10 4 Stop at the bootstrap breakpoints.
20 5 Omit header from secondary bootstrap file.
80 7 Prompt for the name of the secondary bootstrap file.
100 8 Halt before secondary bootstrap.
10000 16 Display debug messages during booting.
20000 17 Display user messages during booting.

Regards
Andreas
OpenVMS Forever!
Volker Halle
Honored Contributor

Re: Cannot form DSA0:

Fox,

04000180

This indicates:

ERRLOGCOMP - errlog write complete
WRITECOMP is not set - dump write not completed
DUMPSYTLE = 1

Did you halt the system while the dump was being written ?

Volker.
FOX MULDER_2
Frequent Advisor

Re: Cannot form DSA0:

Hi,
No,halt was not issued anytime.

The sysgen parameters are:
SYSGEN> SH DUMP
Parameter Name Current Default Min. Max. Unit Dynamic
-------------- ------- ------- ------- ------- ---- -------
DUMPSTYLE 1 0 0 -1 Bitmask
DUMPBUG 1 1 0 1 Boolean
SYSGEN>

Thnaks
Steve-Thompson
Regular Advisor

Re: Cannot form DSA0:

Hi Fox

(good choice of name, you've got us all foxed).

We're going to have to introduce a "variable" here to see if we can get a different clue.

The system was working .... it crashed ... and since then, nothing!
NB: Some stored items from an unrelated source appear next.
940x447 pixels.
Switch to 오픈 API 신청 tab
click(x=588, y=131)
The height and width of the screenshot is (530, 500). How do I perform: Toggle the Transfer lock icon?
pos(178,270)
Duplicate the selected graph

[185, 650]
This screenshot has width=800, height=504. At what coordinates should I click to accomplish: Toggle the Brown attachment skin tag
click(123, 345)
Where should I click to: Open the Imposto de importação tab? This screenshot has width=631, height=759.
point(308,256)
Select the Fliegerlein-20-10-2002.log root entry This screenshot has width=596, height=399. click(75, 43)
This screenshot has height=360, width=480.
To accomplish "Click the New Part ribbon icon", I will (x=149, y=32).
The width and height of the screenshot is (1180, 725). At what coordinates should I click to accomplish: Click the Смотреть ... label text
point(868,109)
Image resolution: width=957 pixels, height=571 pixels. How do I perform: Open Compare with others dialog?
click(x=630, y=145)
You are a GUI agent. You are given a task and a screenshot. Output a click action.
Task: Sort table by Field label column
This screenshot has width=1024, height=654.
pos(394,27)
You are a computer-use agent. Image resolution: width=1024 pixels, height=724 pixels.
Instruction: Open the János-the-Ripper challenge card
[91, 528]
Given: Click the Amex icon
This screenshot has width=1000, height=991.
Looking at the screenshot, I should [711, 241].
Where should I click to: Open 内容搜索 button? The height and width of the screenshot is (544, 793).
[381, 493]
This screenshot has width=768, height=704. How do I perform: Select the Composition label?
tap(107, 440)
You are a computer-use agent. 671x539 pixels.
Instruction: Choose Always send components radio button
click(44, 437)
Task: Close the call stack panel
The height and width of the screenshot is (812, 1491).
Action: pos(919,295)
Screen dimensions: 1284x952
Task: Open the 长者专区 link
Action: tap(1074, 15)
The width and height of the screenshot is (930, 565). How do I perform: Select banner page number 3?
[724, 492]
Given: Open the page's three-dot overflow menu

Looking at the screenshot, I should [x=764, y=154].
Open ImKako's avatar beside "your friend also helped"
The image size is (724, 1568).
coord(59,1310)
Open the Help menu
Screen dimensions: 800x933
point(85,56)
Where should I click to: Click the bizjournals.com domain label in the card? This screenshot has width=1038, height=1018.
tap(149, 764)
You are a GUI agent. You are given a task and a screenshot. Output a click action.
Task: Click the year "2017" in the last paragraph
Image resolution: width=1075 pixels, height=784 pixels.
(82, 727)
What architecture is the Alpha and disk system. I'll assume it's "old", Say a A1200, given you are using 6.2.

Did you try ...
Booting from a different system disk and mounting your "problem pair" as a shadow?
(See Wim's addition about experiencing a similar crash under 7.3. This test would avoid change parameters at "sysboot" time.)

Failing that, heres some ideas, that may help you ...
Did you add any other HW to the system beforehand?
Reduce the disks on the bus to a minimum. (the 2 VMS members)!
Check the SCSI bus termination!
Can you put the disks on a "different" bus (a different system would be better) and retest?
Does a Backup of the/both disks work? (Ie. No dodgy tracks).

Something to keep you going over the weekend.

Good luck
FOX MULDER_2
Frequent Advisor

Re: Cannot form DSA0:

Hi,

The system is Alpha 2100 and have HSZ40 controller(2).

It was working fine till it crashed.
Tried booting with the second disk also,did not work.

Next keeping the second member offline,restored system disk image from tape to primary disk.The restoration was successful but same error was encountered.
Also,booted from cd and tried
Mount/over=(id,shadow) DKB0:
........
But same error....

No hardware.no changes to the system was done recently.

When booted using
shadow_sys_disk 0
the system is working perfectly.
Only when shadow_sys_disk is set to 1,this malfunction is seen.
As the system is on remote location,
reducing it to 2 member and other hardware changes may be difficult.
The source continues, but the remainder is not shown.